— Obiettivo del compito —
Trascrivi senza alcuna modifica il passo del testo sul ricorso in Cassazione per stalking che va da "Ritenendo la condanna" a "minacce di morte).".

— Testo in esame —
= = = = = = =

Nel caso sottoposto alla Corte, l'imputato veniva condannato in primo grado per il reato di stalking nei confrornti della moglie; la condanna per il reato ascrittogli veniva poi confermata in secondo grado dalla Corte d’Appello, la quale confermava anche la correttezza dell'applicazione della misura di sicurezza della libertà vigilata, di cui all’art. 228 del c.p..

Ritenendo la condanna ingiusta, il marito proponeva ricorso in Cassazione per ottenerne l’annullamento.

In particolare, secondo il ricorrente non sussisteva l’elemento psicologico del reato di atti persecutori, dal momento che egli “avrebbe avuto solo intenzione di convincere la moglie a non chiedere la separazione ed in seguito a riconquistarla, né l'aveva mai ingiuriata o usato violenza verso di lei”.
Riteneva, pertanto, che il reato non potesse dirsi configurato, perché egli non avrebbe mai offeso o maltrattato la moglie, tenendo i comportamenti molesti che gli erano stati addebitati (pedinamenti e minacce di morte).

Inoltre, secondo il ricorrente, anche l’applicazione della misura di sicurezza della libertà vigilata non appariva corretta e proporzionata, in quanto non vi era pericolo che tali episodi si potessero ripetere, dal momento che “l'imputato aveva cessato da ogni condotta molesta ed aveva accettato una separazione consensuale”, con la conseguenza che doveva ritenersi che, di fatto, avesse accettato la fine del matrimonio.

= = = = = = =

— Materiale estratto —
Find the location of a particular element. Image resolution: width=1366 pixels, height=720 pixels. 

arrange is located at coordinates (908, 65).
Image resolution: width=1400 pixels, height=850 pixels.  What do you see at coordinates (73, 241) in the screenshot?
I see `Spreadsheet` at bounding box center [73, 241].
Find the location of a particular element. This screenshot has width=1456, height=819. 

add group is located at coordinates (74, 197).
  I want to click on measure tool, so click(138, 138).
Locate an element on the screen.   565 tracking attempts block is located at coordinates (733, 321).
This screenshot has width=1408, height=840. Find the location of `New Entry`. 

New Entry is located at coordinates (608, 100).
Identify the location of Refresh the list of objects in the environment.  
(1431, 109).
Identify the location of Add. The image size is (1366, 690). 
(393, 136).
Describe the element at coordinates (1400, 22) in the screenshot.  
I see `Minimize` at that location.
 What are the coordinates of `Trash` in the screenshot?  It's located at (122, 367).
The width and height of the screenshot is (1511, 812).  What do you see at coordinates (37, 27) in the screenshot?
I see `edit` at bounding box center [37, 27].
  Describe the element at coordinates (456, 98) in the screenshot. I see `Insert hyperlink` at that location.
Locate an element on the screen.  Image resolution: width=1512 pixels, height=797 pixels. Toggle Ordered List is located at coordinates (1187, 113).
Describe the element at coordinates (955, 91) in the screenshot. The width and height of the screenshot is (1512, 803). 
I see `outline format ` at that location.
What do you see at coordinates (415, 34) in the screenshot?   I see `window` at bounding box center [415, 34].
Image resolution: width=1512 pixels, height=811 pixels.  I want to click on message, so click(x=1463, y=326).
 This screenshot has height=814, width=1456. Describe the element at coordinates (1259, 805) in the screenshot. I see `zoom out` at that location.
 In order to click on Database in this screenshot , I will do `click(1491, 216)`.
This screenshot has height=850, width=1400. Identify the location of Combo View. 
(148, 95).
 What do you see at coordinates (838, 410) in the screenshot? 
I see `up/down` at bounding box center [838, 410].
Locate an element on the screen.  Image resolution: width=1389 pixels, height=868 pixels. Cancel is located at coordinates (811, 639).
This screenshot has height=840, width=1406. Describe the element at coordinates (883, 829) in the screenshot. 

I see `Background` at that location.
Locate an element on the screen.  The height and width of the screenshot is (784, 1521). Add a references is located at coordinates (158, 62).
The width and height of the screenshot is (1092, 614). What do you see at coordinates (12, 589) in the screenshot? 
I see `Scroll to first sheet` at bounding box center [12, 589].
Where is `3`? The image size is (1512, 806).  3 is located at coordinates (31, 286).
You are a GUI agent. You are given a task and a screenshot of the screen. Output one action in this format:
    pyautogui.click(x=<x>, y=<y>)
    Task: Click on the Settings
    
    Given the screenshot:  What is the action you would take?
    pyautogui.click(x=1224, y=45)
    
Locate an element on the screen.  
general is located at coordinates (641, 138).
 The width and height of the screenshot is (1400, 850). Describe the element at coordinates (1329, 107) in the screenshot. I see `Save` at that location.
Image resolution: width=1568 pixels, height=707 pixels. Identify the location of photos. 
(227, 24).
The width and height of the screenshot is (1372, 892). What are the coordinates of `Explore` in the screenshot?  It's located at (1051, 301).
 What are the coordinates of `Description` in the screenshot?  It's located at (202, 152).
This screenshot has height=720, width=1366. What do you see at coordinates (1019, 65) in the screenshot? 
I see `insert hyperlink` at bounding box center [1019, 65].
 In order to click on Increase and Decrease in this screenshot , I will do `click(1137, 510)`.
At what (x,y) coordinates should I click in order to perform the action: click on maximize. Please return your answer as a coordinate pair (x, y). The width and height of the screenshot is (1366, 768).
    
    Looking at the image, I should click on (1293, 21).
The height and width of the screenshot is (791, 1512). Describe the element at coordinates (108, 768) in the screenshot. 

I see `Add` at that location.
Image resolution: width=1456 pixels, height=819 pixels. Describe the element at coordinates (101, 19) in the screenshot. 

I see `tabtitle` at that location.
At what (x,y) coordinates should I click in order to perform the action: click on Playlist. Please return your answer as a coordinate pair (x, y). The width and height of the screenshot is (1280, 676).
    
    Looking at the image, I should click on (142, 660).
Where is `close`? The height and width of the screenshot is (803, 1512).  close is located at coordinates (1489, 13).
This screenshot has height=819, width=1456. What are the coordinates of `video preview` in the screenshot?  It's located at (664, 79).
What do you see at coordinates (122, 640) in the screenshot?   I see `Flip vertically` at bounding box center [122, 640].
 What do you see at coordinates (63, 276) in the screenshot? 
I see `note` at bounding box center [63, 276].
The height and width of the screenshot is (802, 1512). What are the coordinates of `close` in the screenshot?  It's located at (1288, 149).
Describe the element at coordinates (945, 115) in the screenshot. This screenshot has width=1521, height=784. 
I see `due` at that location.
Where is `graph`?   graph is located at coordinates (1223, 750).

= = = = = = =

— La tua risposta —
Ritenendo la condanna ingiusta, il marito proponeva ricorso in Cassazione per ottenerne l’annullamento.

In particolare, secondo il ricorrente non sussisteva l’elemento psicologico del reato di atti persecutori, dal momento che egli “avrebbe avuto solo intenzione di convincere la moglie a non chiedere la separazione ed in seguito a riconquistarla, né l'aveva mai ingiuriata o usato violenza verso di lei”.
Riteneva, pertanto, che il reato non potesse dirsi configurato, perché egli non avrebbe mai offeso o maltrattato la moglie, tenendo i comportamenti molesti che gli erano stati addebitati (pedinamenti e minacce di morte).